- **Exercise description**: Below is a listing. Write out exactly its lines between the one holding "Given: Open the three dots task menu" and the one holding "Click the Integrations pulse icon", inclusive.

- **Source material**:
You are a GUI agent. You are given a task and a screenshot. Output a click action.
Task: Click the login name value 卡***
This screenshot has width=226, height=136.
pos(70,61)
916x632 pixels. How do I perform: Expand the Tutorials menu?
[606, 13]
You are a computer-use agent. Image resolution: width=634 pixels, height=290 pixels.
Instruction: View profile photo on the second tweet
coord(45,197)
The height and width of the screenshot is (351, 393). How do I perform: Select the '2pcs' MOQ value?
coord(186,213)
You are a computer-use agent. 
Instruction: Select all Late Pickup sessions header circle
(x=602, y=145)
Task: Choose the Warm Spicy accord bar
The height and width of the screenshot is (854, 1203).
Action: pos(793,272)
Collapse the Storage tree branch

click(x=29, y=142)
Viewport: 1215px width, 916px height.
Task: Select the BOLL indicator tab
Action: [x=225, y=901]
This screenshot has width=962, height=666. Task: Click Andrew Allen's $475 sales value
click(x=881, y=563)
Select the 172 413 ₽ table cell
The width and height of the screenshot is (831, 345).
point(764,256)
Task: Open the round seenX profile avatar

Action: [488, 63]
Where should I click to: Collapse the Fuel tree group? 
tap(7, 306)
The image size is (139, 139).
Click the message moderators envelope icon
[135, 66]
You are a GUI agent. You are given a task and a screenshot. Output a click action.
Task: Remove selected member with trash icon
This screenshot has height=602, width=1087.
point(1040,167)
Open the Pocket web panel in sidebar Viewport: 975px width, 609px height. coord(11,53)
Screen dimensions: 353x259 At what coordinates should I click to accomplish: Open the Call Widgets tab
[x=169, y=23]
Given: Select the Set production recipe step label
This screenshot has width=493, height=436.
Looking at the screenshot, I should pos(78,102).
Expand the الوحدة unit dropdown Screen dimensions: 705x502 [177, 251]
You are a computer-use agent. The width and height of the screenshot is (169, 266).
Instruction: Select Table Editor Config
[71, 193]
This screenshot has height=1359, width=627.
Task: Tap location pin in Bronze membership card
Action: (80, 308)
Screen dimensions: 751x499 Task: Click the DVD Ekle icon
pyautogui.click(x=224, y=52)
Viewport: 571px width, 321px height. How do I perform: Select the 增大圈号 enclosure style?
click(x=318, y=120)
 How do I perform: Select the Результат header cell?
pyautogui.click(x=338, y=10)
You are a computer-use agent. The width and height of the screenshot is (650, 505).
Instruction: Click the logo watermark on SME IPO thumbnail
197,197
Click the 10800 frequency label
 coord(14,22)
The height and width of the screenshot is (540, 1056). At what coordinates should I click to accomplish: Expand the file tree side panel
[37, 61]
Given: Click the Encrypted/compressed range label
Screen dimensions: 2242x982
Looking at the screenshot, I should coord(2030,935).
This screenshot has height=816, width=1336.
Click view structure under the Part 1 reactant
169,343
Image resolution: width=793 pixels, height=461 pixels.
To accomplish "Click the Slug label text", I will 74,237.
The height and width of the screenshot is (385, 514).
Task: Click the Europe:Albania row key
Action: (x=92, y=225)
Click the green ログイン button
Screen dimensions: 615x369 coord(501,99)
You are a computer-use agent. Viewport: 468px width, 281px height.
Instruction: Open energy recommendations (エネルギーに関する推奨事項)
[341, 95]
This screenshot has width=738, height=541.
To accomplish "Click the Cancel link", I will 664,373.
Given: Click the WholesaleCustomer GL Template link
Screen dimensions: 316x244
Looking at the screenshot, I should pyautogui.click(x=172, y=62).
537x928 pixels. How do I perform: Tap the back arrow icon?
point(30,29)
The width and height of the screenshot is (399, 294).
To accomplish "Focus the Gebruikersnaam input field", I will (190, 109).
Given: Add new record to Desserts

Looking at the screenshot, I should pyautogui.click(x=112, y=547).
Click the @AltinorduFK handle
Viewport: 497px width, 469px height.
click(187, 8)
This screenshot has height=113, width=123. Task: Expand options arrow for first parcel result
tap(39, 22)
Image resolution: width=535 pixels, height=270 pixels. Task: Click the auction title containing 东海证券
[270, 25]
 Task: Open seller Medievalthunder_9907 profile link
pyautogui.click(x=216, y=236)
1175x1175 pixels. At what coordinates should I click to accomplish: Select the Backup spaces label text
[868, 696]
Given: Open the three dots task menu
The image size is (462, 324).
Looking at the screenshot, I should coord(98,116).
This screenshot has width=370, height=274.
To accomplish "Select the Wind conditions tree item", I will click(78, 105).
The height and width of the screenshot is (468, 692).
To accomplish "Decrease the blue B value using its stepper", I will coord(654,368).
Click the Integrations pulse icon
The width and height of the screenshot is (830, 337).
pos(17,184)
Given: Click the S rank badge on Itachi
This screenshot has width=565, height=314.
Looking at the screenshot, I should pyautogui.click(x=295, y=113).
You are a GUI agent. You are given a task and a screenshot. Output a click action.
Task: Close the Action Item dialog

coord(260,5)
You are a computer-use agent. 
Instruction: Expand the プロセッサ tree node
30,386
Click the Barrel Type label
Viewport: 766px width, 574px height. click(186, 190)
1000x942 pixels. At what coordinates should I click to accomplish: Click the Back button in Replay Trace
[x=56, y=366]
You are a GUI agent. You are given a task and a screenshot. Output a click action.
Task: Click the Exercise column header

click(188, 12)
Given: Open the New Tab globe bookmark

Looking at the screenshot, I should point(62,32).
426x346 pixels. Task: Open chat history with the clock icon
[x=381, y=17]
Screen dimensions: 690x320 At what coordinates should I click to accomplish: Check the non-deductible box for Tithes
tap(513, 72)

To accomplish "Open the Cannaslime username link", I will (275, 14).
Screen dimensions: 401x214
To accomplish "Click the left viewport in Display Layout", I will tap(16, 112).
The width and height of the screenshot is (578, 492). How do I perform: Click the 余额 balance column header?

- **Finished exercise**:
Given: Open the three dots task menu
The image size is (462, 324).
Looking at the screenshot, I should coord(98,116).
This screenshot has width=370, height=274.
To accomplish "Select the Wind conditions tree item", I will click(78, 105).
The height and width of the screenshot is (468, 692).
To accomplish "Decrease the blue B value using its stepper", I will coord(654,368).
Click the Integrations pulse icon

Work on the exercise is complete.